Boeing [NYSE: BA] has completed a successful Delta Preliminary Design Review of its Airborne Maritime/Fixed Station Joint Tactical Radio System (AMF JTRS) program. The review, attended by more than 100 industry and government officials, took place in Anaheim, Calif., in mid-October.
The review measured the program's progress on development specifications, system design, architecture, key component technologies and risk reduction. The results confirmed that Boeing has met the government's updated requirements and is ready to proceed to the System Design and Development phase of the program.
"Our solution resolves key risk reduction issues and advances the system design and architecture requirements," said Leo Conboy, Boeing AMF JTRS program manager. "We've paved the way forward with a tremendous amount of technical progress."
Boeing's AMF JTRS team displayed mockups of their hardware design and demonstrated prototype radios running both legacy voice communications and the Wideband Networking Waveform (WNW), which enables Internet-like capabilities. Demonstrations ranged from design and development to manufacturing capacity and planning, supply chain management and Interactive Electronic Technical Manual capabilities.
The team provided a multi-node networking demonstration using virtual and hardware-based radios. The lab-based demonstrations also featured the WNW and Boeing's Heterogeneous Networking capability with legacy and low latency edge networking using Rockwell's Tactical Targeting Networking Technologies.
Boeing and its best-of-industry teammates -- BBN Technologies, Harris, L-3 Communications, Milcom Systems Corporation, Northrop Grumman and Rockwell Collins -- have supported the pre-system development and demonstration phase since 2004. The U.S. Air Force is expected to award the design and development phase contract in early 2007.

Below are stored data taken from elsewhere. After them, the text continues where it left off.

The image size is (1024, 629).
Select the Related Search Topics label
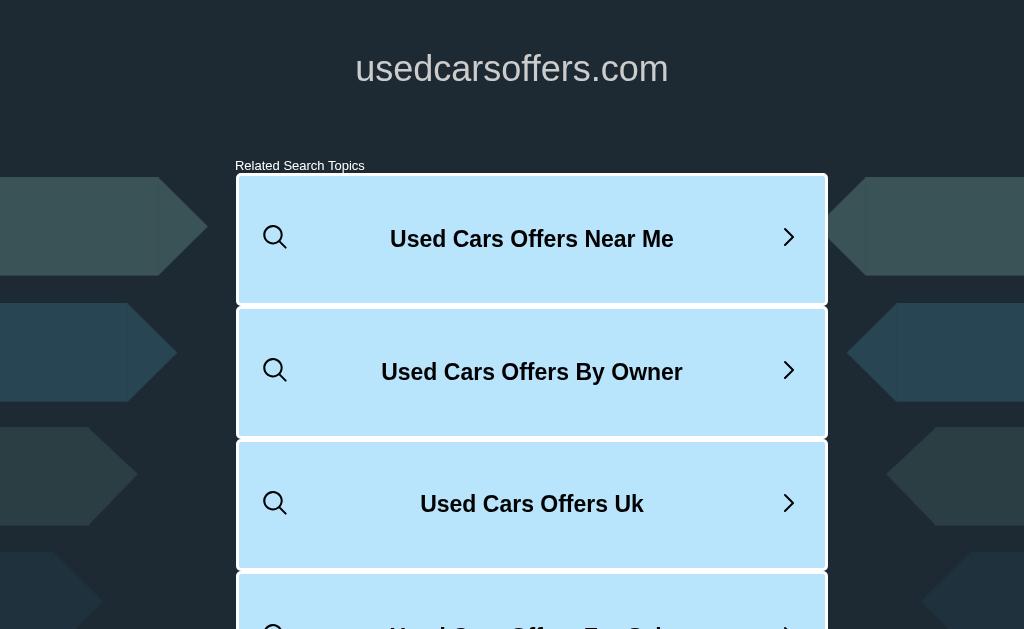tap(300, 165)
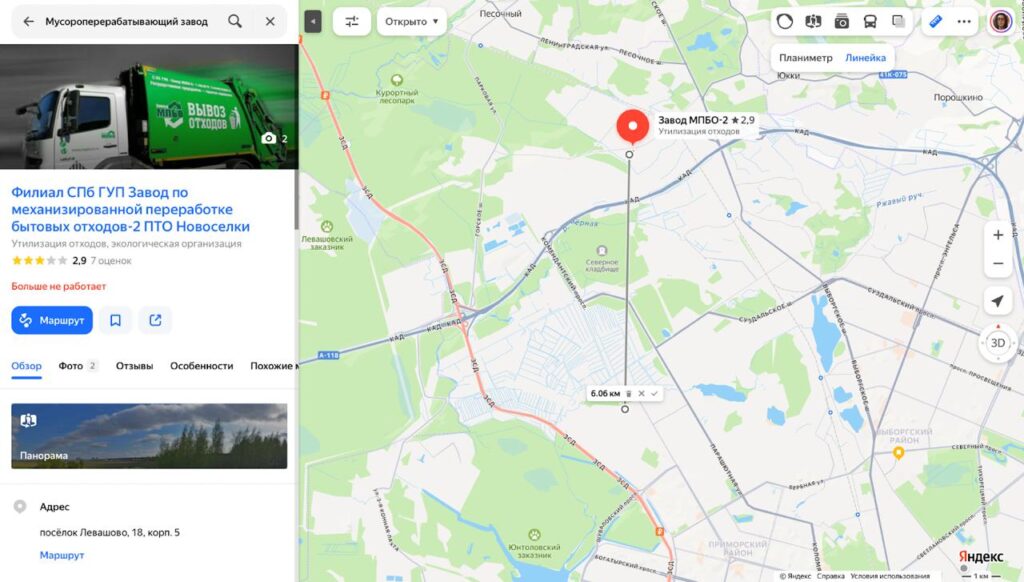Toggle the traffic layer icon
1024x582 pixels.
785,22
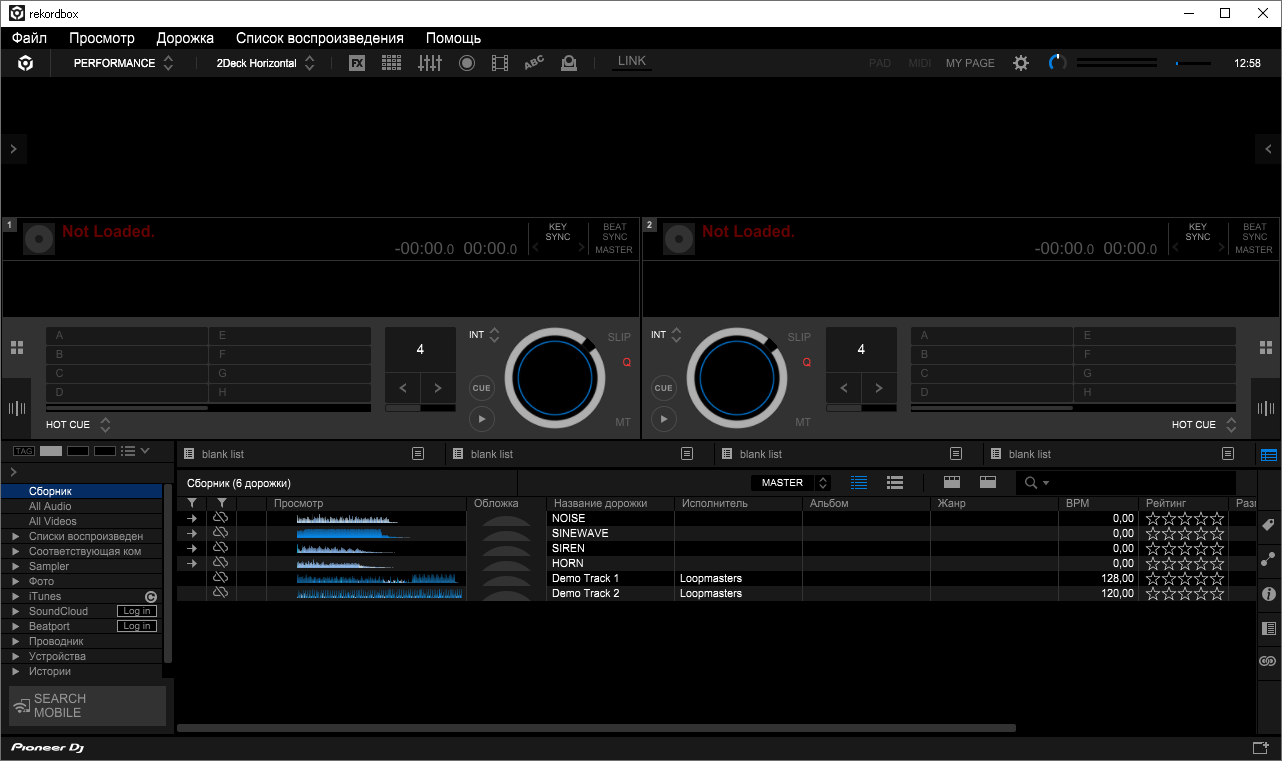Open the FX panel
The width and height of the screenshot is (1282, 761).
click(356, 62)
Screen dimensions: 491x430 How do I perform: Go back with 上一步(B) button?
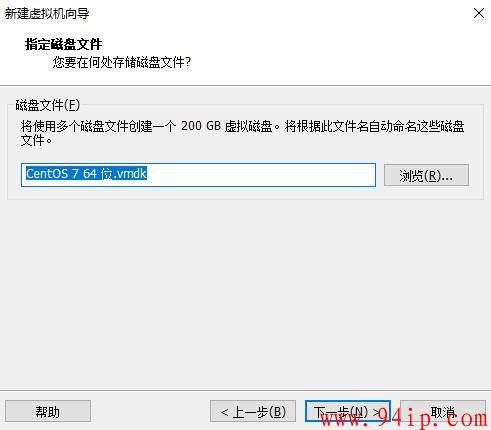coord(253,411)
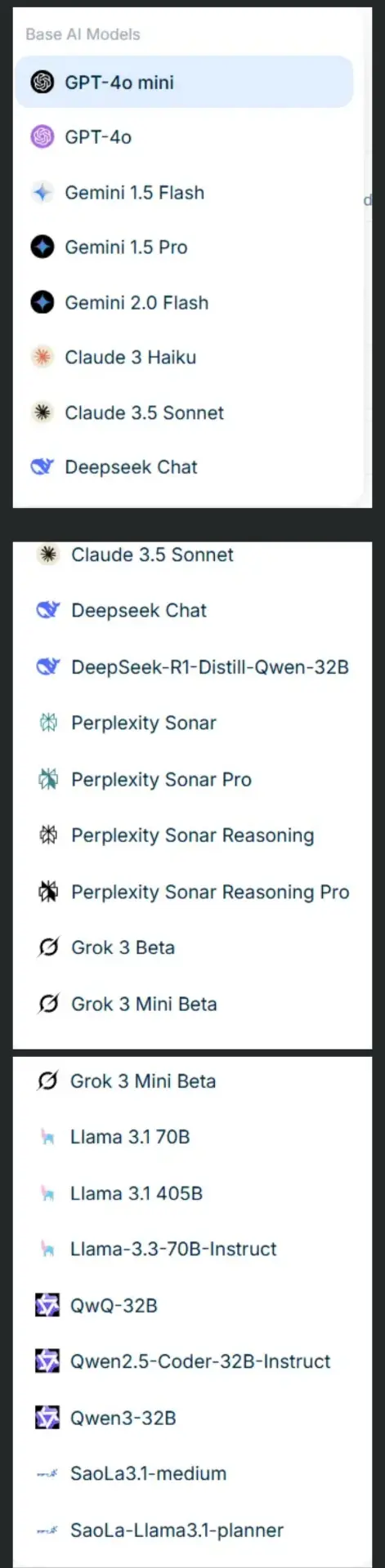Click the Gemini 1.5 Flash sparkle icon
The image size is (385, 1568).
42,193
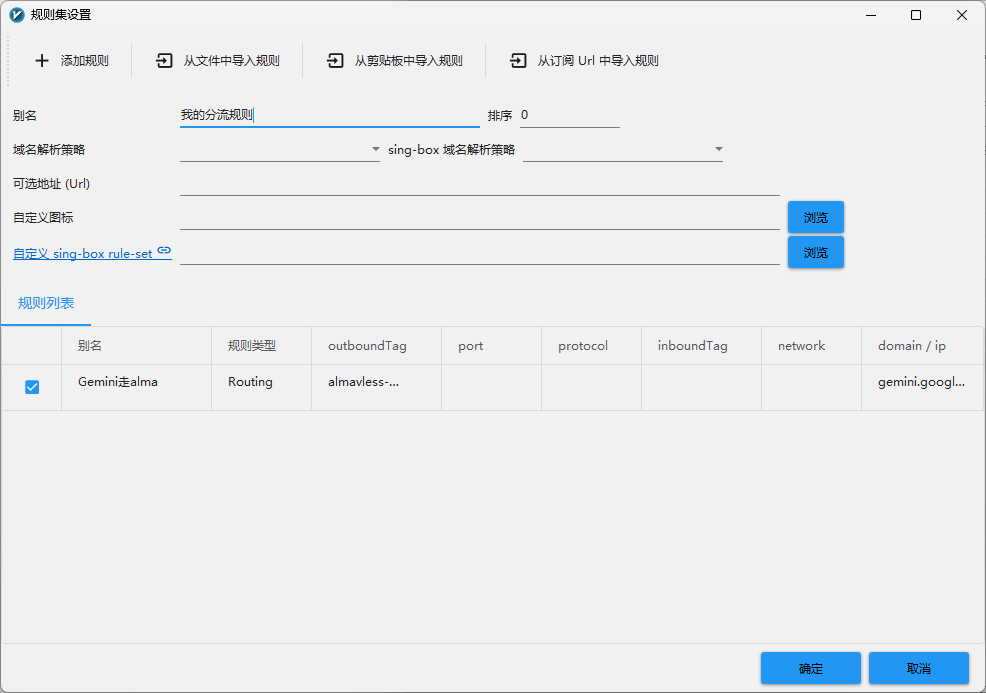Uncheck the Gemini走alma rule checkbox
This screenshot has height=693, width=986.
click(32, 387)
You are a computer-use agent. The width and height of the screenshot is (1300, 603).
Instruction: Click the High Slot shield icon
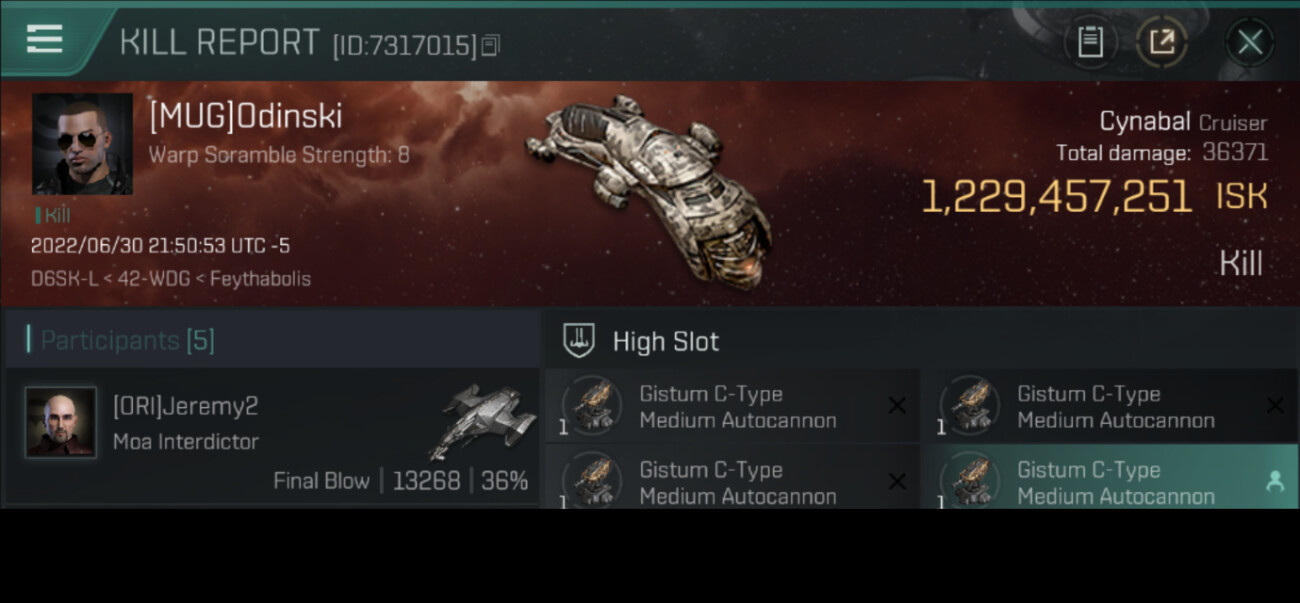pyautogui.click(x=579, y=341)
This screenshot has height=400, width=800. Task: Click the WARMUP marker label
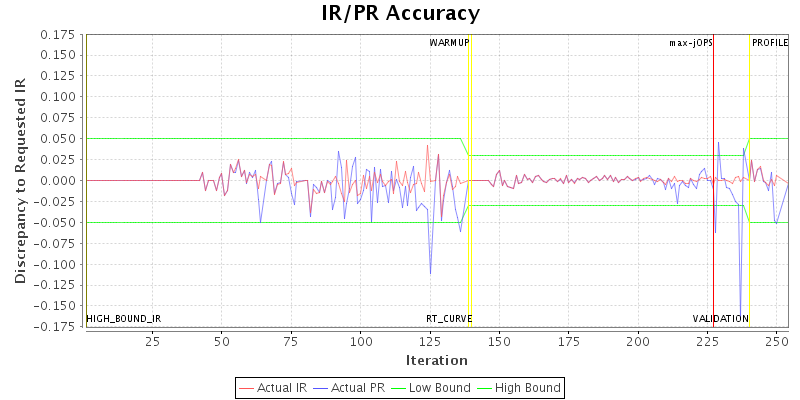click(449, 43)
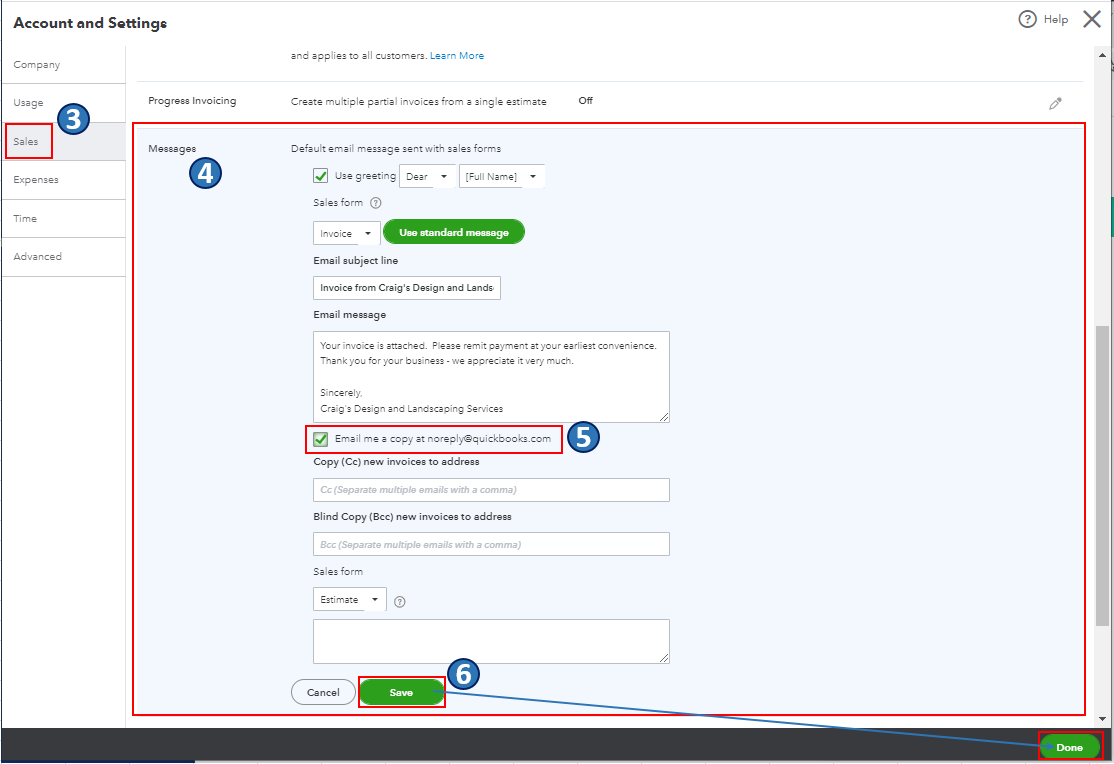The image size is (1114, 764).
Task: Open the Learn More link
Action: click(x=457, y=55)
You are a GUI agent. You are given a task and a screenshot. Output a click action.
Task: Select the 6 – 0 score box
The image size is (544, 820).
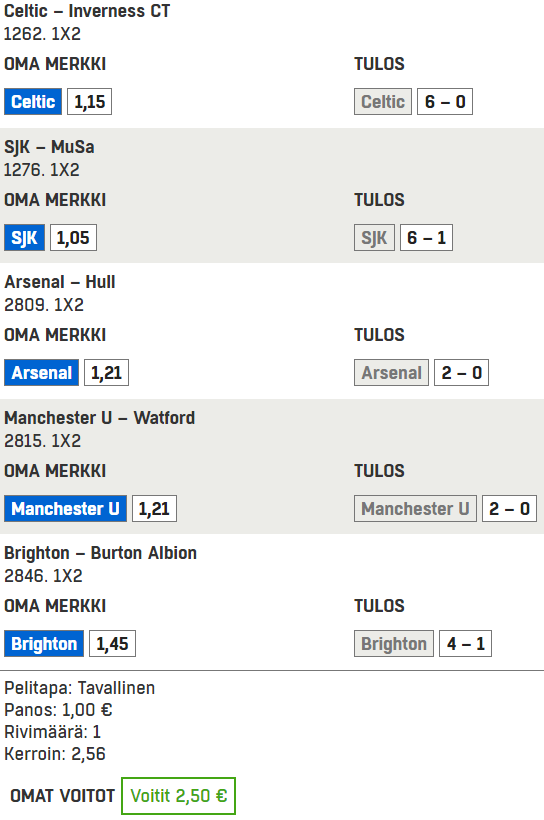pos(445,101)
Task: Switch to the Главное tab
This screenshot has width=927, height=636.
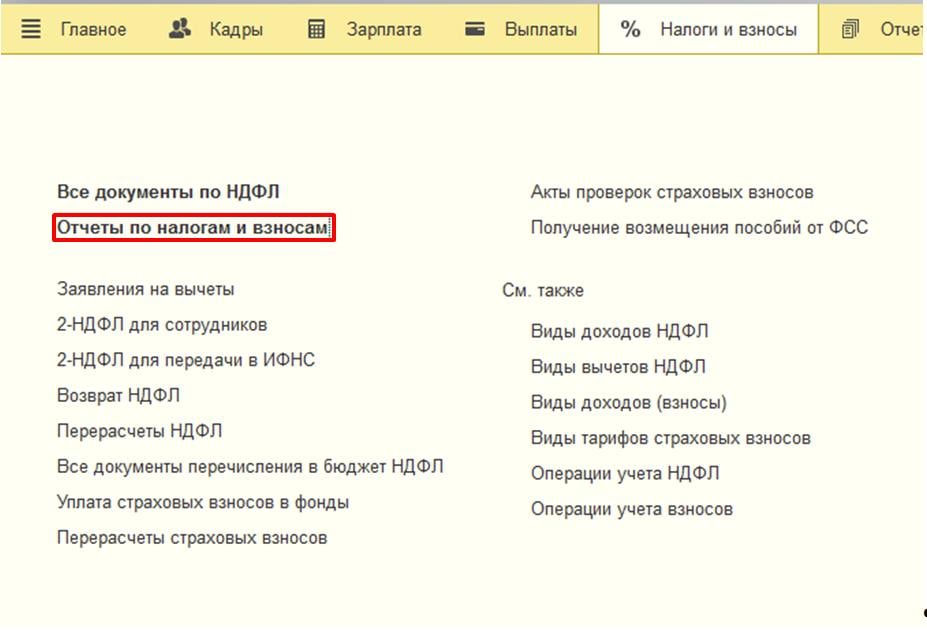Action: coord(93,29)
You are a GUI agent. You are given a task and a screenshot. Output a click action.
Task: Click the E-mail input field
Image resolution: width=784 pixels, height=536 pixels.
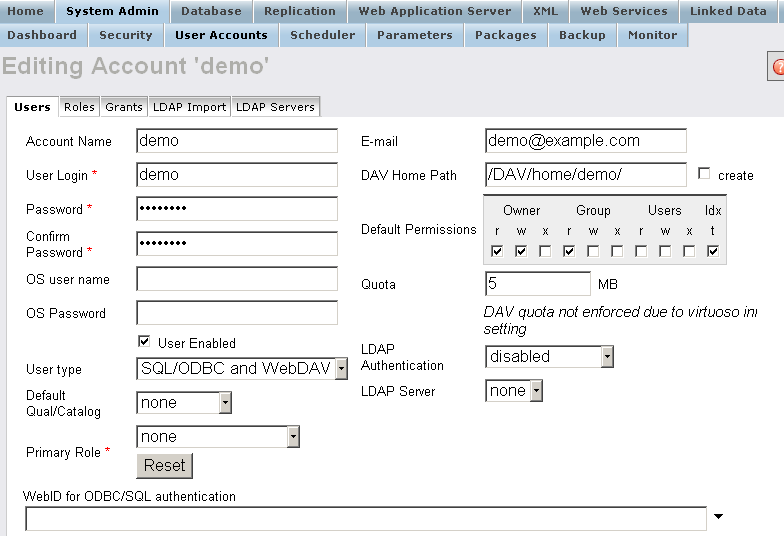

Boeing's AMF JTRS communications system will provide secure, software-defined radios that feature Internet-like capabilities, allowing warfighters to communicate with one another in a network-centric environment in the air, on land and at sea. The system will bring secure networking to the battlespace, including the transmission and receipt of real-time text and voice information, as well as the ability to stream live audio and video, share maps, conduct networked meetings and use Voice over Internet Protocol.